Leslie Gordon Mood died in 1954 at the age of 53 and is buried at Oak Grove Cemetery in Medford, Massachusetts.








Oh, and, I am pretty confident that the aunt that Leslie was sent too in December 1916 (see part one) was Lavinia Morrisey Larkin who was his grandmother's sister. I love you Ancestry.com, with a little detective work and some random queries there she was!

Monday, April 1, 2013

Maritime Monday: Leslie Gordon Mood


Leslie Gordon Mood
1901-1954
My husband's grandfather, Leslie Gordon Mood, was born May 2, 1901 in Shelbourne County, Nova Scotia to Master Mariner Charles Hanson Mood and Eliza Jane Smith (Mood).  Leslie was the second of eight children in the family. The Mood and Smith families were long time residents of the Lower Woods Harbor area on the southwest coast of Nova Scotia where many of the residents earned their living as fishermen. Leslie lived in Nova Scotia until December 1916, when, at 15 years of age, he boarded a passenger ship headed to Boston, Massachusetts.

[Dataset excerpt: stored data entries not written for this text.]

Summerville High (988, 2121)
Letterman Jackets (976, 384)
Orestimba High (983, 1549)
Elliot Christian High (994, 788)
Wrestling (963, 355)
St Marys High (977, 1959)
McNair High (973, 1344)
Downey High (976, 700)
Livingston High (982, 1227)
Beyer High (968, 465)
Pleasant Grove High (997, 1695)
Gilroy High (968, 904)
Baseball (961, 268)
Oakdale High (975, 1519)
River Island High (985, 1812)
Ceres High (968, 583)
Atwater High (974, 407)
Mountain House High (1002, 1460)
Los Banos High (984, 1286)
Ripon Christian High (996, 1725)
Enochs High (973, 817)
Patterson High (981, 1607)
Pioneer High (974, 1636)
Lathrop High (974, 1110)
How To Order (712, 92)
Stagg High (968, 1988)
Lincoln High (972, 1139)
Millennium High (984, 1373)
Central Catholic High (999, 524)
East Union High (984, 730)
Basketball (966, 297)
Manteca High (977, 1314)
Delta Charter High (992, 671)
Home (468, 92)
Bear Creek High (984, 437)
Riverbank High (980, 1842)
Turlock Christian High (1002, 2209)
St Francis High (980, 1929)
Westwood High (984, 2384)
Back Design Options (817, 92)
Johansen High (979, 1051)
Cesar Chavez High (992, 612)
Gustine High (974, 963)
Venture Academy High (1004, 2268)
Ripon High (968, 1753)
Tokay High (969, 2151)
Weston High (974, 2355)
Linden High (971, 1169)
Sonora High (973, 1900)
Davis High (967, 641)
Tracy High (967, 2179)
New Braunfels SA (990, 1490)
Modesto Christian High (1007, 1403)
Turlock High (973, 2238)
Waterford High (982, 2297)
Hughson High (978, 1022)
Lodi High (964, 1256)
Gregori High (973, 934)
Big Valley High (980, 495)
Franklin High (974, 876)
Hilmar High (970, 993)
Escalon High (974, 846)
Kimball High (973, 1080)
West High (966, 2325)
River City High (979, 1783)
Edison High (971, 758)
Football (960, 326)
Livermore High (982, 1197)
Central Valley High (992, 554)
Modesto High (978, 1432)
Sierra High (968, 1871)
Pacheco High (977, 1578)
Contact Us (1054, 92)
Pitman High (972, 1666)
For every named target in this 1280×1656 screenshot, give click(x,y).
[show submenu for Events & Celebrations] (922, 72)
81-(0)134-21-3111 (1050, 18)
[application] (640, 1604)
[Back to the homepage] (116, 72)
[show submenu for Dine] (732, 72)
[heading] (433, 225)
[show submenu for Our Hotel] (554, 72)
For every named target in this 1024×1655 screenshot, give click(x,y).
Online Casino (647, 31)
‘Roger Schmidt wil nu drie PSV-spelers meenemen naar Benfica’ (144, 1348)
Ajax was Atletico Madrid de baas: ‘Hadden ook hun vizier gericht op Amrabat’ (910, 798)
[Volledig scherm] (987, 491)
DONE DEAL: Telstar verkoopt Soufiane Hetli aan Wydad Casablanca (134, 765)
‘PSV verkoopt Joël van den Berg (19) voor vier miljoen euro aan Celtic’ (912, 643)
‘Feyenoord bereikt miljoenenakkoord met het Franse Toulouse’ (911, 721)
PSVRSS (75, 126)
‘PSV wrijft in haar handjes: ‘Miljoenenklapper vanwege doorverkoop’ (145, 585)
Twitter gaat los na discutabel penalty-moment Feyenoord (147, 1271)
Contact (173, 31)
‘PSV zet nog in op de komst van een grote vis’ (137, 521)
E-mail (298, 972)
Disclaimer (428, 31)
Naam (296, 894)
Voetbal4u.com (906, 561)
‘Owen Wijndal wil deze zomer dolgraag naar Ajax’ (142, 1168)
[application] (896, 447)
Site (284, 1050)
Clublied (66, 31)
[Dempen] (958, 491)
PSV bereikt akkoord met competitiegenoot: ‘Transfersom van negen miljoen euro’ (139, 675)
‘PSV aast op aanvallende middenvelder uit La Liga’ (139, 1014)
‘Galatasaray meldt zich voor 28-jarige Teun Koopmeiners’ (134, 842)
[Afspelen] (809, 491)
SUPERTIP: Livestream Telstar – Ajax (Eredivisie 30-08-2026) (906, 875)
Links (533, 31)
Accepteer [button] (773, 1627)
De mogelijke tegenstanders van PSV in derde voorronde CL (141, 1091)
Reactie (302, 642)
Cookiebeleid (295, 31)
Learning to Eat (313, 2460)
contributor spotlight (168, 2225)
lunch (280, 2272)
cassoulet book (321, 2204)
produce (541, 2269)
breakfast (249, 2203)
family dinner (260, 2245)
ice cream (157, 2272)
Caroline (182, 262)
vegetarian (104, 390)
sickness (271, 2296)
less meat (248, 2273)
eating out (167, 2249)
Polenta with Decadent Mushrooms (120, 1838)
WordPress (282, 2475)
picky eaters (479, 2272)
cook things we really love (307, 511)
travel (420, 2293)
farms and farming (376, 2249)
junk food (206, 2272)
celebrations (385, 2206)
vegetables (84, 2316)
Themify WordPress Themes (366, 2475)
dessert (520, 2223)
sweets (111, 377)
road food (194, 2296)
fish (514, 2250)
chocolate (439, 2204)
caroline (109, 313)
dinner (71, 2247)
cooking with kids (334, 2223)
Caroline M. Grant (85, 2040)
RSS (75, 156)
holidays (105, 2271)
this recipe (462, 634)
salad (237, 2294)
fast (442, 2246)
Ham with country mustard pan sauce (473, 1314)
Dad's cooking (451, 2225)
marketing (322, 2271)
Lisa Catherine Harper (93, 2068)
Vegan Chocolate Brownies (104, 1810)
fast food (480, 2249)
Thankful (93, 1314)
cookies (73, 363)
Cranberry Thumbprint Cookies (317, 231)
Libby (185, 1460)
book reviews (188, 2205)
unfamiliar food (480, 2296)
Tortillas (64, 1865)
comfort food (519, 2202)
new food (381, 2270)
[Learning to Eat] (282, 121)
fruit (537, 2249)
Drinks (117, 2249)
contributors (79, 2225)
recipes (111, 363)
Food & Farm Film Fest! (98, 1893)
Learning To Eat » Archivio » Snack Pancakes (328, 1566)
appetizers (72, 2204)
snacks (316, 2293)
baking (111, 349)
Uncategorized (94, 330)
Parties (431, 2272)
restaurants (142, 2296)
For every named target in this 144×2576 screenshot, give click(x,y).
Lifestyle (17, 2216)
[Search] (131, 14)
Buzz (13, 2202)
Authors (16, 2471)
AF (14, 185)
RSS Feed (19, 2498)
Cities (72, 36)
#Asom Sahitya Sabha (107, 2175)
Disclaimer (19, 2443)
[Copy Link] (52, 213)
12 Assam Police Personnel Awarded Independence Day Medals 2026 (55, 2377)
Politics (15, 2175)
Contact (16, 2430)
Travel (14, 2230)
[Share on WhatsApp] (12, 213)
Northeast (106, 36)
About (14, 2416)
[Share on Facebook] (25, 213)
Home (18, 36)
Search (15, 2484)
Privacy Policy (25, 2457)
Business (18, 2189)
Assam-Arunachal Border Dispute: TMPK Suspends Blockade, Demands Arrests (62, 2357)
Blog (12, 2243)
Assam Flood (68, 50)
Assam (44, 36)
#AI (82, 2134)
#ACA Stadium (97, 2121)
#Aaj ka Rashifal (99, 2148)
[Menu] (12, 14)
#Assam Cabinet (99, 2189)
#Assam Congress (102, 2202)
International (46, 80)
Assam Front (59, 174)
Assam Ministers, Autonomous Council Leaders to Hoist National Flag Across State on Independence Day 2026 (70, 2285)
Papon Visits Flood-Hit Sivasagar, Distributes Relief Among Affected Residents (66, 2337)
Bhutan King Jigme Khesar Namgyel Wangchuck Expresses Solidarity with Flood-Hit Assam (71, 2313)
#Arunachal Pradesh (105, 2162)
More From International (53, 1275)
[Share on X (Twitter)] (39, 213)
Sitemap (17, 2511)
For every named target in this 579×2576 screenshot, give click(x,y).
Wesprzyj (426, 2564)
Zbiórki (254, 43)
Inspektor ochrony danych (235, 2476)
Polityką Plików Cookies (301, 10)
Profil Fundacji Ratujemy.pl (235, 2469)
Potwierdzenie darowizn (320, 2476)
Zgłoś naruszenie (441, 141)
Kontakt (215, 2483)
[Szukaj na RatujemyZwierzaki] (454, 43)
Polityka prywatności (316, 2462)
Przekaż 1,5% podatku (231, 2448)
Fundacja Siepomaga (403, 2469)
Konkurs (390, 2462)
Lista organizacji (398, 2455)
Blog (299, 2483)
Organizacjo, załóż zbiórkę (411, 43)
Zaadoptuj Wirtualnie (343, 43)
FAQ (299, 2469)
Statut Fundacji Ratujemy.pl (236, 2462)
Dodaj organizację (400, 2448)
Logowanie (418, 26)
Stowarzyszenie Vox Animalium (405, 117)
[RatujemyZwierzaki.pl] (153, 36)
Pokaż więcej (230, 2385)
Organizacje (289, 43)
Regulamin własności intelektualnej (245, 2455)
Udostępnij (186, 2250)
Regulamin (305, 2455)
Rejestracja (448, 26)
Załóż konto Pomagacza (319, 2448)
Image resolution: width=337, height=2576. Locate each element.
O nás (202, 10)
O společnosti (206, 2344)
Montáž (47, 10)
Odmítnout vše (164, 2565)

According to the "Manifest of Alien Passengers Applying for Admission to US from Foreign Contiguous Territory," his passage was paid for by his father and he had $10 in his pocket when he arrived at the harbor in Massachusetts. He had never been to the United States and the manifest records his "race or people" as "English." Destination? Somerville, Massachusetts to be met by his Aunt _____ Larkin.  (I have yet to establish the connection with her and cannot decipher her first name on the manifest.)  According to the manifest she lived at 27 Packard Avenue, Boston, MA. The current property record for that address shows that the house was built in 1900, so, in all likelihood, it is the home in which Leslie lived when he first arrived in Boston.

Charles Gordon Mood and uncle,
 Captain Norman E. Smith
After arriving in the United States, Leslie joined the team of seamen who worked for his Uncle, Norman Emmons Smith. Smith was the captain of the American S.S. Ruby which appears, from record,s to have been registered to the Ward Line. Leslie started as a seaman and quickly rose to become the 3rd mate ultimately serving as the 2nd mate aboard the ship. The Ruby generally carried 35-40 crew members who were from all over the world including Belguim, Greece, Mexico, Cuba, Portugal, Spain, Canada, Russia, Denmark, Venezula, Norway and the United States. There are many records showing the SS Ruby and her crew arriving at the port in Brooklyn, New York, often having departed from ports in England, France, Italy, and Spain, and, in the 1920s, Cuba including Matanzas, Jucaro, and Guantanemo. One of the manifests on a trip from Cuba has, written at the bottom, "Arbuckle Sugar Refinery." The United States had a large interest in the sugar industry in Cuba in the 1920s and  controlled a great deal of the sugar trade from Cuba. I suppose we could conclude that the trips from New York to Cuba were to bring the raw sugar to the Arbuckle Refinery in New York.

Leslie's name appears on the SS Ruby's crew lists from 1916 until 1921. Leslie eventually returned to Nova Scotia and married Gertrude Eileen Griffiths on October 24, 1922. Gertrude, or "Eileen" as she was commonly known, was born in Sandy Cove, Digby, Nova Scotia. Their marriage record in Yarmouth, Nova Scotia, shows that Leslie was 21 years old and that Gertrude was 19.

According to City Directories from the Boston area from 1923 to 1938, it appears that Leslie, along with his bride, returned to Massachusetts, retired from the sea and began his married life as a painter. They lived at 56 Russell Charleston, Boston, MA. Over the next twelve years they became parents of five children: Robert Lindsey, Charles Gordon (my husband's father), Harold Emmet, Phyllis Louise, and Edward. Over the years of raising children they lived in Medford, Massachusetts at 113 Princeton, Medford, MA and 63 Princeton, Medford, MA.

The 1940 US Census shows the family of seven with children ranging from age 6 to 17 years old living at 22 Webber Street in Medford, MA with Leslie employed as a railroad car painter working 48 hours per week and earning an annual salary of $1280.  Robert, 17 years old, the eldest son, was employed as a machinist at a tool manufacturer. The US Census was taken on April 2, 1940, Europe was at war and the United States was just 1 1/2 years away from what President Roosevelt called, "the day that will live in infamy."